Would you set down the whole listing again exactly as it appears?

▶ **RAW DATA**:
·····
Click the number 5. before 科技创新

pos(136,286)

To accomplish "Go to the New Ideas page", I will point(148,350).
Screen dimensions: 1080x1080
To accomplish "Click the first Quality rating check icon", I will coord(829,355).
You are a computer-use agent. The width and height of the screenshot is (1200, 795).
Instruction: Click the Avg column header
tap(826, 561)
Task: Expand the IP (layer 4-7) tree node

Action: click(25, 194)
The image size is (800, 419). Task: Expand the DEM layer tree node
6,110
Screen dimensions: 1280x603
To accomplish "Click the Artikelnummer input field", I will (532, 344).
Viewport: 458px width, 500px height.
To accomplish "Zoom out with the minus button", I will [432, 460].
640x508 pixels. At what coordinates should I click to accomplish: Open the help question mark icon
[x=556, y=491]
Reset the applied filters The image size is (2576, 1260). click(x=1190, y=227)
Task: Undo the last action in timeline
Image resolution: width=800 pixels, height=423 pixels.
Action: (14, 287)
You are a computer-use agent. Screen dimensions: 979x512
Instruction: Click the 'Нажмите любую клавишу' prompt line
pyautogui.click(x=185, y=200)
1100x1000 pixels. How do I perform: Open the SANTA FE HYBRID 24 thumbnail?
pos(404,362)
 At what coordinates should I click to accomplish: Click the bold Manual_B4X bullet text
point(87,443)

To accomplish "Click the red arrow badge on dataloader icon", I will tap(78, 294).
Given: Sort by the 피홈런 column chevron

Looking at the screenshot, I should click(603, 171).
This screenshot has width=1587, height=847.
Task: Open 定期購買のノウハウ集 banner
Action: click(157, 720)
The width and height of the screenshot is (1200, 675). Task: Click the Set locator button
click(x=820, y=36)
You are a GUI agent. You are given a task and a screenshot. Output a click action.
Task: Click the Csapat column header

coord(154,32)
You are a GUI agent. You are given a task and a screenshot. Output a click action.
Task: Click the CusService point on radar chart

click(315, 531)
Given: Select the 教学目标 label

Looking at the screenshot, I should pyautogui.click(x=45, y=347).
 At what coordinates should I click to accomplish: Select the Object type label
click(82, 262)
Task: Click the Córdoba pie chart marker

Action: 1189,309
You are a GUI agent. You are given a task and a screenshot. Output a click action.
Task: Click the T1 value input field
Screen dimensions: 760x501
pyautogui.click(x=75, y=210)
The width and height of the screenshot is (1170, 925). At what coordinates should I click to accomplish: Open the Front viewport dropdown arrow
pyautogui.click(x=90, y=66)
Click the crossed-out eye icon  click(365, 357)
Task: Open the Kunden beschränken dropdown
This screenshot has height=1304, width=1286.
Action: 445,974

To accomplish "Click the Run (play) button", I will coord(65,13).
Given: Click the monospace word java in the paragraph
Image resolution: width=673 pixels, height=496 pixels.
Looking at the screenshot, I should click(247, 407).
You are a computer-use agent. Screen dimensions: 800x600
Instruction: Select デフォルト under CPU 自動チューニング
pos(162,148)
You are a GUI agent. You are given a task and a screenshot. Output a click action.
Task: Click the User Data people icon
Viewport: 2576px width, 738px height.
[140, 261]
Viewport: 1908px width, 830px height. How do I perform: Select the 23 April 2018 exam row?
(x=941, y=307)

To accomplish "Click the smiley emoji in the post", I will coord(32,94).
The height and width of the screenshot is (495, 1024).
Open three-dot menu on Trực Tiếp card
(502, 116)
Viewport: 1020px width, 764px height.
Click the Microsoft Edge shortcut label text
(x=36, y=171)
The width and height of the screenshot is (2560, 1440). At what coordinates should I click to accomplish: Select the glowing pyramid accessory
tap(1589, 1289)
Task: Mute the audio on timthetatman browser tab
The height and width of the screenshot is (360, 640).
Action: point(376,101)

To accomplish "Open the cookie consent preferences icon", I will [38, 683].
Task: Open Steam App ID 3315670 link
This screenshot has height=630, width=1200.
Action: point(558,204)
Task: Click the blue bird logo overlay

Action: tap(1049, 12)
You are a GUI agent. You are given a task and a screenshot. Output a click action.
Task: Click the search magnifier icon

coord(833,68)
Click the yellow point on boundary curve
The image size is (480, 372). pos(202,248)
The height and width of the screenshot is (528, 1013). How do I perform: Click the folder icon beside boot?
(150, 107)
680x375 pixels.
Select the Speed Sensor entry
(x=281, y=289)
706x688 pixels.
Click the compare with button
·····
▶ **TASK SOLUTION**:
Click the number 5. before 科技创新

pos(136,286)

To accomplish "Go to the New Ideas page", I will point(148,350).
Screen dimensions: 1080x1080
To accomplish "Click the first Quality rating check icon", I will coord(829,355).
You are a computer-use agent. The width and height of the screenshot is (1200, 795).
Instruction: Click the Avg column header
tap(826, 561)
Task: Expand the IP (layer 4-7) tree node

Action: click(25, 194)
The image size is (800, 419). Task: Expand the DEM layer tree node
6,110
Screen dimensions: 1280x603
To accomplish "Click the Artikelnummer input field", I will (532, 344).
Viewport: 458px width, 500px height.
To accomplish "Zoom out with the minus button", I will [432, 460].
640x508 pixels. At what coordinates should I click to accomplish: Open the help question mark icon
[x=556, y=491]
Reset the applied filters The image size is (2576, 1260). click(x=1190, y=227)
Task: Undo the last action in timeline
Image resolution: width=800 pixels, height=423 pixels.
Action: (14, 287)
You are a computer-use agent. Screen dimensions: 979x512
Instruction: Click the 'Нажмите любую клавишу' prompt line
pyautogui.click(x=185, y=200)
1100x1000 pixels. How do I perform: Open the SANTA FE HYBRID 24 thumbnail?
pos(404,362)
 At what coordinates should I click to accomplish: Click the bold Manual_B4X bullet text
point(87,443)

To accomplish "Click the red arrow badge on dataloader icon", I will tap(78, 294).
Given: Sort by the 피홈런 column chevron

Looking at the screenshot, I should click(603, 171).
This screenshot has width=1587, height=847.
Task: Open 定期購買のノウハウ集 banner
Action: click(157, 720)
The width and height of the screenshot is (1200, 675). Task: Click the Set locator button
click(x=820, y=36)
You are a GUI agent. You are given a task and a screenshot. Output a click action.
Task: Click the Csapat column header

coord(154,32)
You are a GUI agent. You are given a task and a screenshot. Output a click action.
Task: Click the CusService point on radar chart

click(315, 531)
Given: Select the 教学目标 label

Looking at the screenshot, I should pyautogui.click(x=45, y=347).
 At what coordinates should I click to accomplish: Select the Object type label
click(82, 262)
Task: Click the Córdoba pie chart marker

Action: 1189,309
You are a GUI agent. You are given a task and a screenshot. Output a click action.
Task: Click the T1 value input field
Screen dimensions: 760x501
pyautogui.click(x=75, y=210)
The width and height of the screenshot is (1170, 925). At what coordinates should I click to accomplish: Open the Front viewport dropdown arrow
pyautogui.click(x=90, y=66)
Click the crossed-out eye icon  click(365, 357)
Task: Open the Kunden beschränken dropdown
This screenshot has height=1304, width=1286.
Action: 445,974

To accomplish "Click the Run (play) button", I will coord(65,13).
Given: Click the monospace word java in the paragraph
Image resolution: width=673 pixels, height=496 pixels.
Looking at the screenshot, I should click(247, 407).
You are a computer-use agent. Screen dimensions: 800x600
Instruction: Select デフォルト under CPU 自動チューニング
pos(162,148)
You are a GUI agent. You are given a task and a screenshot. Output a click action.
Task: Click the User Data people icon
Viewport: 2576px width, 738px height.
[140, 261]
Viewport: 1908px width, 830px height. How do I perform: Select the 23 April 2018 exam row?
(x=941, y=307)

To accomplish "Click the smiley emoji in the post", I will coord(32,94).
The height and width of the screenshot is (495, 1024).
Open three-dot menu on Trực Tiếp card
(502, 116)
Viewport: 1020px width, 764px height.
Click the Microsoft Edge shortcut label text
(x=36, y=171)
The width and height of the screenshot is (2560, 1440). At what coordinates should I click to accomplish: Select the glowing pyramid accessory
tap(1589, 1289)
Task: Mute the audio on timthetatman browser tab
The height and width of the screenshot is (360, 640).
Action: point(376,101)

To accomplish "Open the cookie consent preferences icon", I will [38, 683].
Task: Open Steam App ID 3315670 link
This screenshot has height=630, width=1200.
Action: point(558,204)
Task: Click the blue bird logo overlay

Action: tap(1049, 12)
You are a GUI agent. You are given a task and a screenshot. Output a click action.
Task: Click the search magnifier icon

coord(833,68)
Click the yellow point on boundary curve
The image size is (480, 372). pos(202,248)
The height and width of the screenshot is (528, 1013). How do I perform: Click the folder icon beside boot?
(150, 107)
680x375 pixels.
Select the Speed Sensor entry
(x=281, y=289)
706x688 pixels.
Click the compare with button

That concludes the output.